= Fadil Santosa =

American mathematician

Fadil Santosa is a professor of applied mathematics and statistics at Johns Hopkins University, where he is currently the Yu Wu and Chaomei Chen Department Head. Before, he was a professor at the University of Minnesota.

At the University of Minnesota he was director of the Minnesota Center for Industrial Mathematics, and later director of the Institute for Mathematics and its Applications (IMA) from 2008 to 2017.

Santosa is a Fellow of the American Mathematical Society and the Society for Industrial and Applied Mathematics (SIAM).
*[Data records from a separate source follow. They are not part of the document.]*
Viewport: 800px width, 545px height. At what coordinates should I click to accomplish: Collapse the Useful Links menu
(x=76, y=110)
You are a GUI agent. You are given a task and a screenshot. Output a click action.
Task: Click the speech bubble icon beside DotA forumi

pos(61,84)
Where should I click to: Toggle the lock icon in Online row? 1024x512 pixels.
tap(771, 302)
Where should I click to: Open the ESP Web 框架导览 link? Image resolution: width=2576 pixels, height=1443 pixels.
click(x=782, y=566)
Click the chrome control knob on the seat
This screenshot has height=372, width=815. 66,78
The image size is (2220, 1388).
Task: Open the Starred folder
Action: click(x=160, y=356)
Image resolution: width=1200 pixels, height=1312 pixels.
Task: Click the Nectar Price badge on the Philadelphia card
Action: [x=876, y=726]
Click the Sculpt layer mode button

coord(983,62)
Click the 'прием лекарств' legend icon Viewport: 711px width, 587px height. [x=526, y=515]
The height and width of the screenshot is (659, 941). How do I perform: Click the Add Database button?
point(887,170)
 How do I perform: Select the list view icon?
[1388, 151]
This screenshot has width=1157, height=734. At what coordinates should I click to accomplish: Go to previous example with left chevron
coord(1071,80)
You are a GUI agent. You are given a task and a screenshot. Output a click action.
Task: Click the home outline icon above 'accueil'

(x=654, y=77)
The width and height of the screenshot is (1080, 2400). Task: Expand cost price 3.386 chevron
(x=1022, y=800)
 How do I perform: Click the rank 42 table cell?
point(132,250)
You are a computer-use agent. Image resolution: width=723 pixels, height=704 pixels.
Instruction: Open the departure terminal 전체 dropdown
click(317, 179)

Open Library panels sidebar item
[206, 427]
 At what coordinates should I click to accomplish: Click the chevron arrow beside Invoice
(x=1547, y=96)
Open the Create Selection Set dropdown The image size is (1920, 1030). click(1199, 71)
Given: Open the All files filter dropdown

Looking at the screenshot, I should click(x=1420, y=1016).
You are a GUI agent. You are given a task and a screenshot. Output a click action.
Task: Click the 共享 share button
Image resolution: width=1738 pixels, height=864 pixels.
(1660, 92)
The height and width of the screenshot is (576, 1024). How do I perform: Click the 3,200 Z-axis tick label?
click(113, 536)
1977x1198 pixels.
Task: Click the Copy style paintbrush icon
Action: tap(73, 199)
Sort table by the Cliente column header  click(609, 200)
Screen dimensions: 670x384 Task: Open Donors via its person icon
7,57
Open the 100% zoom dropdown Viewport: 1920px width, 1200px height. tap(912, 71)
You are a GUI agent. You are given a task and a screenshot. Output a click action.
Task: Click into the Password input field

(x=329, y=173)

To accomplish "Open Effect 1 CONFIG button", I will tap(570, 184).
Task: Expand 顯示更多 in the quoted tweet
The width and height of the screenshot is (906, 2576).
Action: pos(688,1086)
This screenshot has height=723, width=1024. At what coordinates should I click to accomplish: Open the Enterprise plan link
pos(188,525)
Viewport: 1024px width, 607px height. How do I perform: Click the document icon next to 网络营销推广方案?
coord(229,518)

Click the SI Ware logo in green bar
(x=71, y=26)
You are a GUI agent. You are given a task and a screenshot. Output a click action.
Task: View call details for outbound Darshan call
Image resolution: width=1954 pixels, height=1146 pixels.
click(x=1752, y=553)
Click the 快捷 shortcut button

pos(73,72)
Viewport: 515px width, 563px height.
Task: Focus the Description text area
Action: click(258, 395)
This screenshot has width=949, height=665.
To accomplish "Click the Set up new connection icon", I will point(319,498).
Santosa has been recognized with the 2023 SIAM Prize for Distinguished Service to the Profession. He also received the 2023 Johns Hopkins Diversity Award.

Santosa is known for his work in applied mathematics (detailed below) and his efforts to connect academia and industry, which, in addition to the leadership roles mentioned earlier, include co-authoring a guide for mathematicians on finding careers in business, industry, and government.

Santosa holds two patents: for multifocal optical device design and for symbol-based decoding of optical codes.

==Research==

Santosa's research interests include inverse problems, wave phenomena in complex media, photonic devices, and optimal design. His research includes foundational work on using L^{1} optimization to find sparse solutions to inverse problems, with a 1986 paper now seen as a precursor to methods like compressed sensing and LASSO.

Santosa was also one of the first to apply the level-set method to structural optimization and inverse scattering problems.

His PhD advisor was Robert W. Carroll. Santosa was born in Bandung, Indonesia.

==Selected publications==

Books

- BIG Jobs Guide: Business, Industry, and Government Careers for Mathematical Scientists, Statisticians, and Operations Researchers (2018), with Rachel Levy and Richard Laugesen.
- The Princeton Companion to Applied Mathematics (2015), co-edited with Nicholas J. Higham, Mark R. Dennis, Paul Glendinning, Paul A. Martin, and Jared Tanner.
- Analysis of Least-Squares Velocity Inversion (1989), with William W. Symes and Raymon L. Brown.

Journal articles

- Li, Yuying; Santosa, Fadil (1996). "A computational algorithm for minimizing total variation in image restoration". IEEE Transactions on Image Processing. 5 (6): 987–995.
- Santosa, Fadil; Symes, William W. (1986). "Linear inversion of band-limited reflection seismograms". SIAM Journal on Scientific and Statistical Computing. 7 (4): 1307–1330. doi:10.1137/0907087.
- Osher, Stanley J.; Santosa, Fadil (2001). "Level set methods for optimization problems involving geometry and constraints: I. Frequencies of a two-density inhomogeneous drum". Journal of Computational Physics. 171 (1): 272–288.
- Rondi, Luca; Santosa, Fadil (2001). "Enhanced electrical impedance tomography via the Mumford–Shah functional". ESAIM: Control, Optimisation and Calculus of Variations. 6: 517–538. doi:10.1051/cocv:2001121.